[Stored data]
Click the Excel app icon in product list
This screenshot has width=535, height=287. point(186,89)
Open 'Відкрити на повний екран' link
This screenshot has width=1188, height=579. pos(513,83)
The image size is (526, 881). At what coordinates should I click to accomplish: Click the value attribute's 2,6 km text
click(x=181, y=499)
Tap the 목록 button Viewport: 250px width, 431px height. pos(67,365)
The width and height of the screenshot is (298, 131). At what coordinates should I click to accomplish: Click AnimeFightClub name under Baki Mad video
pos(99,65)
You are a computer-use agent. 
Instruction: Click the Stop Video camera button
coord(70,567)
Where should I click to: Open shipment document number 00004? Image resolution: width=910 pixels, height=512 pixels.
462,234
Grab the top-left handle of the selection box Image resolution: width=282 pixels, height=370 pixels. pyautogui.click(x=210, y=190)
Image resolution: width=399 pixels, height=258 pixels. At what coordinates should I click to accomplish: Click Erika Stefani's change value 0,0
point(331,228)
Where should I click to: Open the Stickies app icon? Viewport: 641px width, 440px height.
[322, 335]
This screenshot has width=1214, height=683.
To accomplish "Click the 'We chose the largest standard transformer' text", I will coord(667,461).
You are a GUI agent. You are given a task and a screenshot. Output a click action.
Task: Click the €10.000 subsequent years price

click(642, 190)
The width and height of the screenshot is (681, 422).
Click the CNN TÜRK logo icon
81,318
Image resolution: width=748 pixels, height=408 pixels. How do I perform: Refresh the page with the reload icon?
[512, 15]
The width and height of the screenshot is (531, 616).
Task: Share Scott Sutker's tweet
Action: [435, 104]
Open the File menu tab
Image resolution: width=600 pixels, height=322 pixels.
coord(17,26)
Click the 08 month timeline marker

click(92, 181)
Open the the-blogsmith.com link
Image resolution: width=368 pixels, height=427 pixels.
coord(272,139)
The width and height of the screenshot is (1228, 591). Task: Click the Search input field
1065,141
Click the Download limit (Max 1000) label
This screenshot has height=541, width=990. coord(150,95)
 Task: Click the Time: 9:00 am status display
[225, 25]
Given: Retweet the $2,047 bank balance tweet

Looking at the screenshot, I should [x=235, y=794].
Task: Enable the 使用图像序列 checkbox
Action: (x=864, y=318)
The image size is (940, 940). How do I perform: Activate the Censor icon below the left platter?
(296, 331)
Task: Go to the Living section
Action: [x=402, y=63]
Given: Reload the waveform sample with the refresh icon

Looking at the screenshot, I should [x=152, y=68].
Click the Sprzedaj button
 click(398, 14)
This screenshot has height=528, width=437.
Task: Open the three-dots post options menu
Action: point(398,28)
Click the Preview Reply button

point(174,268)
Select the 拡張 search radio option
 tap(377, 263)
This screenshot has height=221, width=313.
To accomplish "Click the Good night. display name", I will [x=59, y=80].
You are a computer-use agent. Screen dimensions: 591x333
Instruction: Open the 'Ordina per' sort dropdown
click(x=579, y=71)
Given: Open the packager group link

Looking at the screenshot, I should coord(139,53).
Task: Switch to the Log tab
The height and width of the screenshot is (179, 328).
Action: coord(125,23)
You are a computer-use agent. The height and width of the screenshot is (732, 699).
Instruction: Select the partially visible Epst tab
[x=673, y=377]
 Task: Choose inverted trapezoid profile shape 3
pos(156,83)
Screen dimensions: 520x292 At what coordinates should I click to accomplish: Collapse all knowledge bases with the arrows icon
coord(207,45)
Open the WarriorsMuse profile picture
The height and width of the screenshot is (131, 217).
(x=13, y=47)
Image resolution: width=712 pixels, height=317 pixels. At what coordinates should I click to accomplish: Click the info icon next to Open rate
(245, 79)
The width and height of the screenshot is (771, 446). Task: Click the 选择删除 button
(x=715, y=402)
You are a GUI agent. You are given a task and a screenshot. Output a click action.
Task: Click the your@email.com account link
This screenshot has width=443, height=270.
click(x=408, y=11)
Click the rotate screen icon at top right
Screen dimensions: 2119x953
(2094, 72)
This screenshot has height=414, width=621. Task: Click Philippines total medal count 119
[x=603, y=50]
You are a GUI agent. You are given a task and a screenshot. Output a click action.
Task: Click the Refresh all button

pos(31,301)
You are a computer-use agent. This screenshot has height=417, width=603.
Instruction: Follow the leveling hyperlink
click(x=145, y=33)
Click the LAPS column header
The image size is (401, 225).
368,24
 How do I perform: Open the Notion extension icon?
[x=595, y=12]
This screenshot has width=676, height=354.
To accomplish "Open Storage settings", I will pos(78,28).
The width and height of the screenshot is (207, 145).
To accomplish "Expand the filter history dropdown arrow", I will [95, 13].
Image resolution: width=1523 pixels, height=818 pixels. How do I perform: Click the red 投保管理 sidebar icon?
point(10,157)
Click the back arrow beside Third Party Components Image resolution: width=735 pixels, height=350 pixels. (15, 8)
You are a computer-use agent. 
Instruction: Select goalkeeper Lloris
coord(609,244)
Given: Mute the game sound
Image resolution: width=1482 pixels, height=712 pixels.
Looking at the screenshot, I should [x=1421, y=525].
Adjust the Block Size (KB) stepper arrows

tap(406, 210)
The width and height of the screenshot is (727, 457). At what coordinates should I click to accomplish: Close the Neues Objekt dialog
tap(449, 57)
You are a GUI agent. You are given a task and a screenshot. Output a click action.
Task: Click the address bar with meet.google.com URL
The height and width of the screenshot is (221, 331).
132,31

* **What you should do**: Each line in the data is to be written out precisely.

* **Response below**:
Click the Excel app icon in product list
This screenshot has width=535, height=287. point(186,89)
Open 'Відкрити на повний екран' link
This screenshot has width=1188, height=579. pos(513,83)
The image size is (526, 881). At what coordinates should I click to accomplish: Click the value attribute's 2,6 km text
click(x=181, y=499)
Tap the 목록 button Viewport: 250px width, 431px height. pos(67,365)
The width and height of the screenshot is (298, 131). At what coordinates should I click to accomplish: Click AnimeFightClub name under Baki Mad video
pos(99,65)
You are a computer-use agent. 
Instruction: Click the Stop Video camera button
coord(70,567)
Where should I click to: Open shipment document number 00004? Image resolution: width=910 pixels, height=512 pixels.
462,234
Grab the top-left handle of the selection box Image resolution: width=282 pixels, height=370 pixels. pyautogui.click(x=210, y=190)
Image resolution: width=399 pixels, height=258 pixels. At what coordinates should I click to accomplish: Click Erika Stefani's change value 0,0
point(331,228)
Where should I click to: Open the Stickies app icon? Viewport: 641px width, 440px height.
[322, 335]
This screenshot has width=1214, height=683.
To accomplish "Click the 'We chose the largest standard transformer' text", I will coord(667,461).
You are a GUI agent. You are given a task and a screenshot. Output a click action.
Task: Click the €10.000 subsequent years price

click(642, 190)
The width and height of the screenshot is (681, 422).
Click the CNN TÜRK logo icon
81,318
Image resolution: width=748 pixels, height=408 pixels. How do I perform: Refresh the page with the reload icon?
[512, 15]
The width and height of the screenshot is (531, 616).
Task: Share Scott Sutker's tweet
Action: [435, 104]
Open the File menu tab
Image resolution: width=600 pixels, height=322 pixels.
coord(17,26)
Click the 08 month timeline marker

click(92, 181)
Open the the-blogsmith.com link
Image resolution: width=368 pixels, height=427 pixels.
coord(272,139)
The width and height of the screenshot is (1228, 591). Task: Click the Search input field
1065,141
Click the Download limit (Max 1000) label
This screenshot has height=541, width=990. coord(150,95)
 Task: Click the Time: 9:00 am status display
[225, 25]
Given: Retweet the $2,047 bank balance tweet

Looking at the screenshot, I should [x=235, y=794].
Task: Enable the 使用图像序列 checkbox
Action: (x=864, y=318)
The image size is (940, 940). How do I perform: Activate the Censor icon below the left platter?
(296, 331)
Task: Go to the Living section
Action: [x=402, y=63]
Given: Reload the waveform sample with the refresh icon

Looking at the screenshot, I should [x=152, y=68].
Click the Sprzedaj button
 click(398, 14)
This screenshot has height=528, width=437.
Task: Open the three-dots post options menu
Action: point(398,28)
Click the Preview Reply button

point(174,268)
Select the 拡張 search radio option
 tap(377, 263)
This screenshot has height=221, width=313.
To accomplish "Click the Good night. display name", I will [x=59, y=80].
You are a computer-use agent. Screen dimensions: 591x333
Instruction: Open the 'Ordina per' sort dropdown
click(x=579, y=71)
Given: Open the packager group link

Looking at the screenshot, I should coord(139,53).
Task: Switch to the Log tab
The height and width of the screenshot is (179, 328).
Action: coord(125,23)
You are a computer-use agent. The height and width of the screenshot is (732, 699).
Instruction: Select the partially visible Epst tab
[x=673, y=377]
 Task: Choose inverted trapezoid profile shape 3
pos(156,83)
Screen dimensions: 520x292 At what coordinates should I click to accomplish: Collapse all knowledge bases with the arrows icon
coord(207,45)
Open the WarriorsMuse profile picture
The height and width of the screenshot is (131, 217).
(x=13, y=47)
Image resolution: width=712 pixels, height=317 pixels. At what coordinates should I click to accomplish: Click the info icon next to Open rate
(245, 79)
The width and height of the screenshot is (771, 446). Task: Click the 选择删除 button
(x=715, y=402)
You are a GUI agent. You are given a task and a screenshot. Output a click action.
Task: Click the your@email.com account link
This screenshot has width=443, height=270.
click(x=408, y=11)
Click the rotate screen icon at top right
Screen dimensions: 2119x953
(2094, 72)
This screenshot has height=414, width=621. Task: Click Philippines total medal count 119
[x=603, y=50]
You are a GUI agent. You are given a task and a screenshot. Output a click action.
Task: Click the Refresh all button

pos(31,301)
You are a computer-use agent. This screenshot has height=417, width=603.
Instruction: Follow the leveling hyperlink
click(x=145, y=33)
Click the LAPS column header
The image size is (401, 225).
368,24
 How do I perform: Open the Notion extension icon?
[x=595, y=12]
This screenshot has width=676, height=354.
To accomplish "Open Storage settings", I will pos(78,28).
The width and height of the screenshot is (207, 145).
To accomplish "Expand the filter history dropdown arrow", I will [95, 13].
Image resolution: width=1523 pixels, height=818 pixels. How do I perform: Click the red 投保管理 sidebar icon?
point(10,157)
Click the back arrow beside Third Party Components Image resolution: width=735 pixels, height=350 pixels. (15, 8)
You are a computer-use agent. 
Instruction: Select goalkeeper Lloris
coord(609,244)
Given: Mute the game sound
Image resolution: width=1482 pixels, height=712 pixels.
Looking at the screenshot, I should [x=1421, y=525].
Adjust the Block Size (KB) stepper arrows

tap(406, 210)
The width and height of the screenshot is (727, 457). At what coordinates should I click to accomplish: Close the Neues Objekt dialog
tap(449, 57)
You are a GUI agent. You are given a task and a screenshot. Output a click action.
Task: Click the address bar with meet.google.com URL
The height and width of the screenshot is (221, 331).
132,31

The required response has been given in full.